Now Alper is considering filing suit in Israel as well. Attorney Sadeh has prepared the documentation, which demands that the IDF pay the bereaved father NIS 540,000. Alper does not dismiss the possibility of applying to the International Court of Justice in The Hague as well.

Arens: 'A strange story'

Moshe Arens, who was defense minister in the 1980s and '90s when the insurance premiums were deducted from soldiers, says he knew nothing about the subject, that "this is a strange story." Arens was appointed defense minister for a third time in 1999. During this period, the Defense Ministry was dealing with the consequences of the 1997 helicopter disaster, including its relations with the bereaved families of the 73 victims. The comptroller of the defense establishment during the period when the insurance premiums were deducted, Major General (res.) Moshe Gordon, who had the position from 1988 to 2002, said this week that he has no recollection of the issue at all. "There was no involvement on my part in this subject," he stressed.

Major General (res.) Yoram Yair, who was head of the Human Resources Division until June 1995, was surprised to hear about the affair. "The Human Resources Division could not have known about this. All dealings with bereaved families, including money matters, commemoration, cemeteries and so forth, are the responsibility of the Defense Ministry.
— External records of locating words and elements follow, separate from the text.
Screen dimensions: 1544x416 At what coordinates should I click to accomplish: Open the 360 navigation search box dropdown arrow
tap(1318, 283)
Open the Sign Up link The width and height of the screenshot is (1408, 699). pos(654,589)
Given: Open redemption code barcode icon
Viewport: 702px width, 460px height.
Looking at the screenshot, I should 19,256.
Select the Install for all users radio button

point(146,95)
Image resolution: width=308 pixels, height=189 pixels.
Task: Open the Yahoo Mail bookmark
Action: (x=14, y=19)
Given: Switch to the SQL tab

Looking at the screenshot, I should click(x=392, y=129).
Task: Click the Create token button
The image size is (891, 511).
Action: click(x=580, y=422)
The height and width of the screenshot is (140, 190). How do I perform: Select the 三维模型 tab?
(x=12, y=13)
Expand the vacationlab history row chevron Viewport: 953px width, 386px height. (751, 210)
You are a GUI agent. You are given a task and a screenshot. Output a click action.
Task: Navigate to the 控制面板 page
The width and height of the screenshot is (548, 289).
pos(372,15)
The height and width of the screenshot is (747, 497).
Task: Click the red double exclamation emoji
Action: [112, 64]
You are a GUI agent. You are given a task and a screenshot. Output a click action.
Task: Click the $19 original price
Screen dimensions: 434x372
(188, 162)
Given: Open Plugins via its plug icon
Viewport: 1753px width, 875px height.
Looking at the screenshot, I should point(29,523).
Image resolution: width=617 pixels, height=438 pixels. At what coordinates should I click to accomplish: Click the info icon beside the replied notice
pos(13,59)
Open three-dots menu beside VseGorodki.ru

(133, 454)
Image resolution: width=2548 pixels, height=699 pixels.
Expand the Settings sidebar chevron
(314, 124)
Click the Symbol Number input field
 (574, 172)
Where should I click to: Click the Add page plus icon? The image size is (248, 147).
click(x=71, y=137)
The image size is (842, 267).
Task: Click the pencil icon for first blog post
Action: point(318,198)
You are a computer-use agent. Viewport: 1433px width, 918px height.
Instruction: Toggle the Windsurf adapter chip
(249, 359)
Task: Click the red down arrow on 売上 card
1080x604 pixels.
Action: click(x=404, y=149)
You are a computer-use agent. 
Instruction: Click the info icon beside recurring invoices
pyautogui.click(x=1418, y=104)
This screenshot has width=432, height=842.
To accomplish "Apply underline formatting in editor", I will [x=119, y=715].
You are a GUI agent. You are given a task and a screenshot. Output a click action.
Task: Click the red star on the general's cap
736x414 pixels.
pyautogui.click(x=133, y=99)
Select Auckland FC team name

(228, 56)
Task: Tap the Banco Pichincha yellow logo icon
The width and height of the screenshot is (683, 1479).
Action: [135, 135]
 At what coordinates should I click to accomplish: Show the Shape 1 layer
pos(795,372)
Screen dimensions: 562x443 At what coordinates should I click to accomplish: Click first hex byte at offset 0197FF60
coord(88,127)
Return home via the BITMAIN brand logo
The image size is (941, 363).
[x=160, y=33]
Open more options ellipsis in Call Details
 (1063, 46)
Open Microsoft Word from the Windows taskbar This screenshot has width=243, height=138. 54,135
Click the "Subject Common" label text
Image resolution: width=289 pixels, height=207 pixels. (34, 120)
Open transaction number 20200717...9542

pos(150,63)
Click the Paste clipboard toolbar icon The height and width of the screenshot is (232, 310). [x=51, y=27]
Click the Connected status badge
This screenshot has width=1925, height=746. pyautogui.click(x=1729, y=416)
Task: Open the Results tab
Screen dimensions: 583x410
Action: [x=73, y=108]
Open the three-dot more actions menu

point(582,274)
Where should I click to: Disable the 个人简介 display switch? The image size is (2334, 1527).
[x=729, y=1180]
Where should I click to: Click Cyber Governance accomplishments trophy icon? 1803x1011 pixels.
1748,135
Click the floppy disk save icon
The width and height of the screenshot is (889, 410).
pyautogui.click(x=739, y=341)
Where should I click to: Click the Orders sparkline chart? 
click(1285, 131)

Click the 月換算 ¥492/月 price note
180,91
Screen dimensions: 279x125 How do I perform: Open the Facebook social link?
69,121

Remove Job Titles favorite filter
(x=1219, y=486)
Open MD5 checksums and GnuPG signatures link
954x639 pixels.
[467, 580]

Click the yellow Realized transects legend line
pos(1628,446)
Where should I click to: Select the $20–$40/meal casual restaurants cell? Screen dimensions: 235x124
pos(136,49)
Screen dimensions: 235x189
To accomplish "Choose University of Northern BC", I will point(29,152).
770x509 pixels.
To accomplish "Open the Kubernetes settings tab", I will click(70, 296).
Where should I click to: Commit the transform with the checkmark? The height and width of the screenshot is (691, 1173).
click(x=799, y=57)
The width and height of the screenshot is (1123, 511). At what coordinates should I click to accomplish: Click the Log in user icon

I am not familiar with the issue, I am not aware of it and it was never brought to my attention."

Kobi Haber - who was head of the budget division at the treasury from 2004 to 2007, and who, prior to that, served as referent to the Defense Ministry at the Finance Ministry - was asked whether the IDF had transferred to the treasury the moneys that were deducted from the wages of the soldiers doing compulsory service. Haber said that to the best of his recollection, not a single shekel was ever transferred to the treasury.

A series of questions that were submitted about two weeks ago to the IDF Spokesperson, in an attempt to clarify the exact sum that had been deducted from soldiers in total, and whether there are bereaved families who have received moneys from the fund, and if so how much, elicited an answer almost identical to the first answer from the Finance Ministry spokesman: "During the years 1979-1997, payment was deducted from soldiers doing compulsory service for life insurance. In 1998 this deduction was cancelled and the payment began to be funded from the defense budget. The moneys that had been collected served as a budgetary source for funding a grant, in a case of death, to the parents of soldiers who died in the course of their military service."

Similar questions were also sent to the Defense Ministry spokesman. His laconic reply: "The issue comes under the responsibility of the IDF."